Why I Am Blessed
I read a post last week from a woman who I have never met in person, but who sometimes inspires me and sometimes makes me chuckle with her writings. You can read her post here at http://pamelahutchins.com/2011/01/12/i-can-be-your-hero-baby/ I’ve been thinking about that post everyday since I read it. It’s about one of those things that you know you should do, but you sometimes get busy with the work part of living — the hard stuff — that you forget to do the good things that make others feel loved by you and that lift them up as often as you should. It had to do with words and praise.
It was a good reminder for me to remember to praise my own children more often and use kind words to encourage them, and not think that the only way to get them to do the things they should is by using more harsh words in the way of scolding or chastising them for not doing better on something. Because the truth is, my children are a blessing to me. They are, in fact, the greatest blessing of my life. I couldn’t have asked for two better kids. They are the loves of my life and what truly makes me the happiest in life.
I always knew I wanted to have children and be a mother. But for a long time, I didn’t know if I would even be able to have any at all. And I was trying to make peace with the fact that maybe it would never happen for me.

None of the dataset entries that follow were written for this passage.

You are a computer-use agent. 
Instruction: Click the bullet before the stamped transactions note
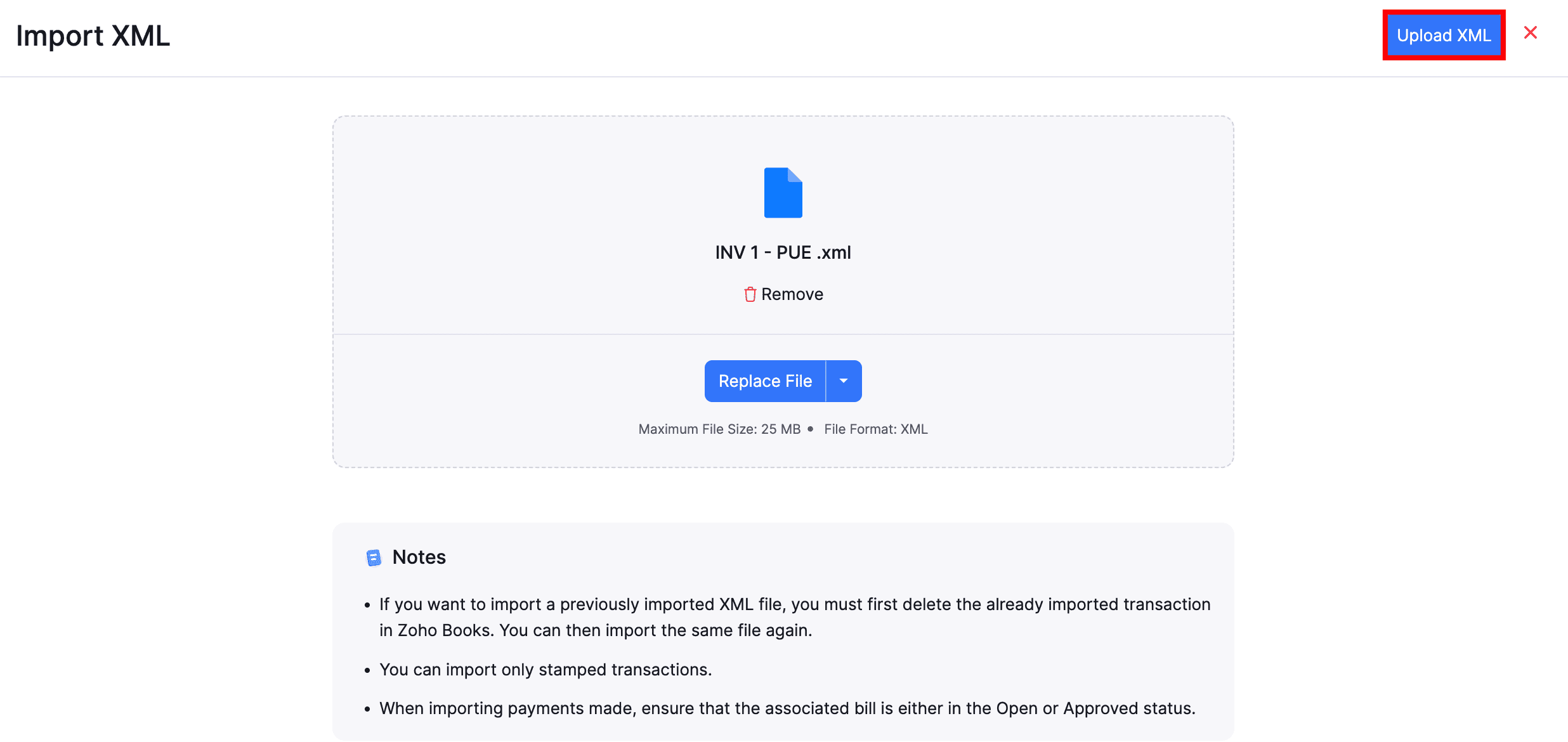click(367, 670)
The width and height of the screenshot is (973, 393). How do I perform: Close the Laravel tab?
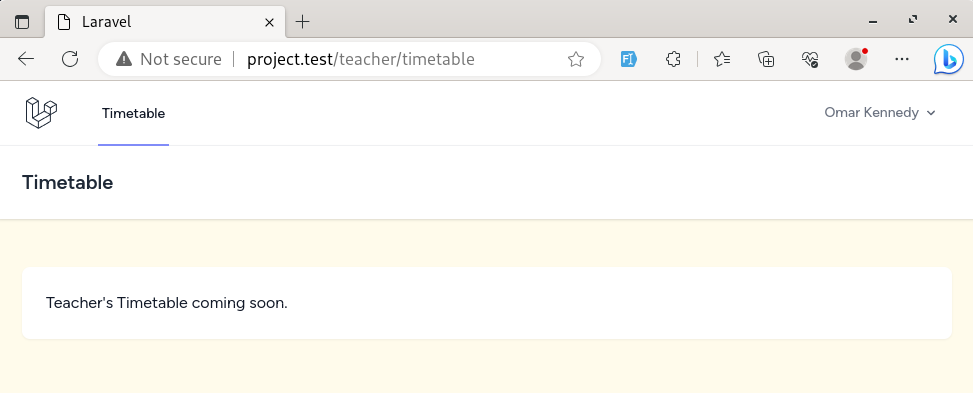click(269, 22)
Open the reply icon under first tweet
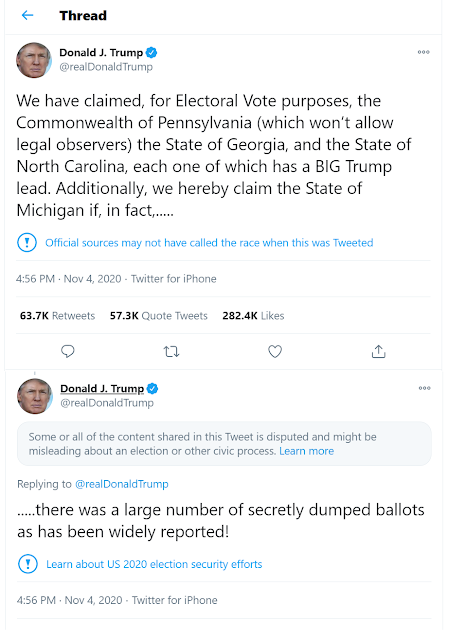Screen dimensions: 466x639 pyautogui.click(x=68, y=351)
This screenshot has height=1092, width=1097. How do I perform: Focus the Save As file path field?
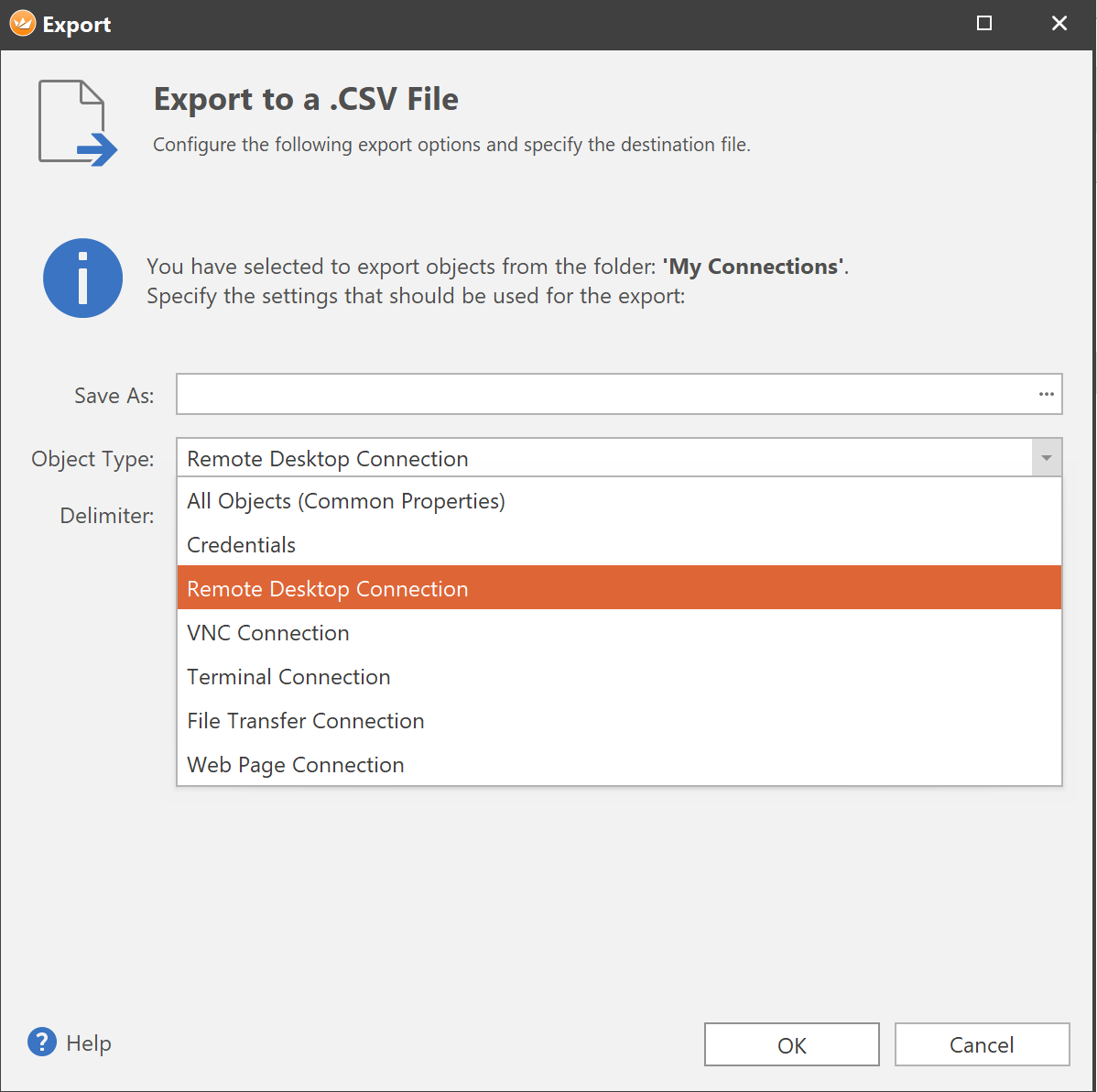coord(604,394)
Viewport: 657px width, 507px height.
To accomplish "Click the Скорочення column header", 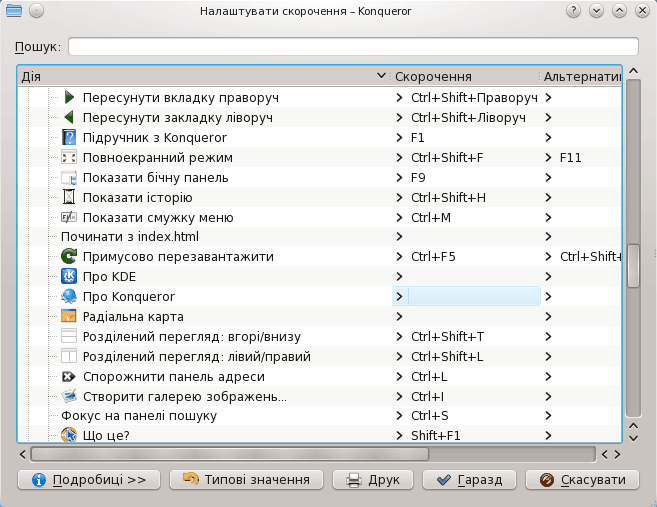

When it finally did happen, I was elated and knew my dreams of being a mother would now make my life more fulfilled. …and it has, indeed.
I never thought I would be a single mother, but that’s how it’s ended up. I’ve raised my kids alone for the past almost 9 years now. It’s not been easy, either. But I would NOT trade my motherhood or my two children for anything in the world.
My kids are almost grown now. My daughter is 19 and in college, and my son is 16 and will be starting college in the fall. They both still live at home with me, but I know that won’t last forever. So, I do try to cherish every moment with them now, while they are here with me everyday, while I can.
Like the other night when they offered to make shrimp tempura with zucchini and carrots. I’d been having kind of a rough morning, which they noticed. So, of course, I took them up on the offer. I’ve taught them both how to cook (as well as how to do their own laundry, which they do) and they do a pretty good job of it. I took a peek in on them after they had started, and my heart just sang at the sight of them! My daughter was in one corner of the kitchen dredging the shrimp in flour
… and my son was in the opposite corner battering up the ones his sister had already done.
Then my daughter brought her laptop into the kitchen so they could listen to their own music. I have my kitchen radio turned to some station that plays classic rock and 70’s music, and they know not to touch the dial!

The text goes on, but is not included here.